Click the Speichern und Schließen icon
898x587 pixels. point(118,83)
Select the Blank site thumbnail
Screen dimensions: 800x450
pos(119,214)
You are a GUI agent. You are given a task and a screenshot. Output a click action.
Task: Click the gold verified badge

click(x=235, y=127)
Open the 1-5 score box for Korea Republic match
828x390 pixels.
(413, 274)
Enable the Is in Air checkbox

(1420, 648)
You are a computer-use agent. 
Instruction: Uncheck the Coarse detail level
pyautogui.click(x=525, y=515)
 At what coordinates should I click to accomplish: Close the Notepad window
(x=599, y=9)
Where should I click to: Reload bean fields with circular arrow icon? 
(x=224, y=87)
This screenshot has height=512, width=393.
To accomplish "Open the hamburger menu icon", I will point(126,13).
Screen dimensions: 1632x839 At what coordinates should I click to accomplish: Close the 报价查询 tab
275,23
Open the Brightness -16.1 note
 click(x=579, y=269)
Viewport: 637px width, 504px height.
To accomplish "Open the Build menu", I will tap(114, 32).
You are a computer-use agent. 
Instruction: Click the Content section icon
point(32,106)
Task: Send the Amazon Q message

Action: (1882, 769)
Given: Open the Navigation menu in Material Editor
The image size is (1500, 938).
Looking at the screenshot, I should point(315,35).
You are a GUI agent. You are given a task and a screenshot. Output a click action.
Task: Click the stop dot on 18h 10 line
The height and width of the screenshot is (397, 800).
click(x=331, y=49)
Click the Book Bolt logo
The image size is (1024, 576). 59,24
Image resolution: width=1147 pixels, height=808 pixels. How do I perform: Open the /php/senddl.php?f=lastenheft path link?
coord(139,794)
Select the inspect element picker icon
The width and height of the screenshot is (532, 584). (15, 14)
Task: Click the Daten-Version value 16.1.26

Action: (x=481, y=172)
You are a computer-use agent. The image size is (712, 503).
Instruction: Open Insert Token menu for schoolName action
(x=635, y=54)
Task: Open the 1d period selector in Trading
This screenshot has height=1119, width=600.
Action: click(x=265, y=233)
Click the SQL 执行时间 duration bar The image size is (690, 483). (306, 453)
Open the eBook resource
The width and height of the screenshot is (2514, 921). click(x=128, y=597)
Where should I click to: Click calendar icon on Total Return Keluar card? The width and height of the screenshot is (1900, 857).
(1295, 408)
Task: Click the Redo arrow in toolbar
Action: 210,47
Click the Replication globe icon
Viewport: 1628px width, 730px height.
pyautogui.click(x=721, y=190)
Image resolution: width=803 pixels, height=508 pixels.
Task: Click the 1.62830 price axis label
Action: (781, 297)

+--

TASK PROMPT: Reproduce the material in full, with no word added or dropped.

ANSWER FOR THIS EXERCISE:
Click the Speichern und Schließen icon
898x587 pixels. point(118,83)
Select the Blank site thumbnail
Screen dimensions: 800x450
pos(119,214)
You are a GUI agent. You are given a task and a screenshot. Output a click action.
Task: Click the gold verified badge

click(x=235, y=127)
Open the 1-5 score box for Korea Republic match
828x390 pixels.
(413, 274)
Enable the Is in Air checkbox

(1420, 648)
You are a computer-use agent. 
Instruction: Uncheck the Coarse detail level
pyautogui.click(x=525, y=515)
 At what coordinates should I click to accomplish: Close the Notepad window
(x=599, y=9)
Where should I click to: Reload bean fields with circular arrow icon? 
(x=224, y=87)
This screenshot has height=512, width=393.
To accomplish "Open the hamburger menu icon", I will point(126,13).
Screen dimensions: 1632x839 At what coordinates should I click to accomplish: Close the 报价查询 tab
275,23
Open the Brightness -16.1 note
 click(x=579, y=269)
Viewport: 637px width, 504px height.
To accomplish "Open the Build menu", I will tap(114, 32).
You are a computer-use agent. 
Instruction: Click the Content section icon
point(32,106)
Task: Send the Amazon Q message

Action: (1882, 769)
Given: Open the Navigation menu in Material Editor
The image size is (1500, 938).
Looking at the screenshot, I should point(315,35).
You are a GUI agent. You are given a task and a screenshot. Output a click action.
Task: Click the stop dot on 18h 10 line
The height and width of the screenshot is (397, 800).
click(x=331, y=49)
Click the Book Bolt logo
The image size is (1024, 576). 59,24
Image resolution: width=1147 pixels, height=808 pixels. How do I perform: Open the /php/senddl.php?f=lastenheft path link?
coord(139,794)
Select the inspect element picker icon
The width and height of the screenshot is (532, 584). (15, 14)
Task: Click the Daten-Version value 16.1.26

Action: (x=481, y=172)
You are a computer-use agent. The image size is (712, 503).
Instruction: Open Insert Token menu for schoolName action
(x=635, y=54)
Task: Open the 1d period selector in Trading
This screenshot has height=1119, width=600.
Action: click(x=265, y=233)
Click the SQL 执行时间 duration bar The image size is (690, 483). (306, 453)
Open the eBook resource
The width and height of the screenshot is (2514, 921). click(x=128, y=597)
Where should I click to: Click calendar icon on Total Return Keluar card? The width and height of the screenshot is (1900, 857).
(1295, 408)
Task: Click the Redo arrow in toolbar
Action: 210,47
Click the Replication globe icon
Viewport: 1628px width, 730px height.
pyautogui.click(x=721, y=190)
Image resolution: width=803 pixels, height=508 pixels.
Task: Click the 1.62830 price axis label
Action: (781, 297)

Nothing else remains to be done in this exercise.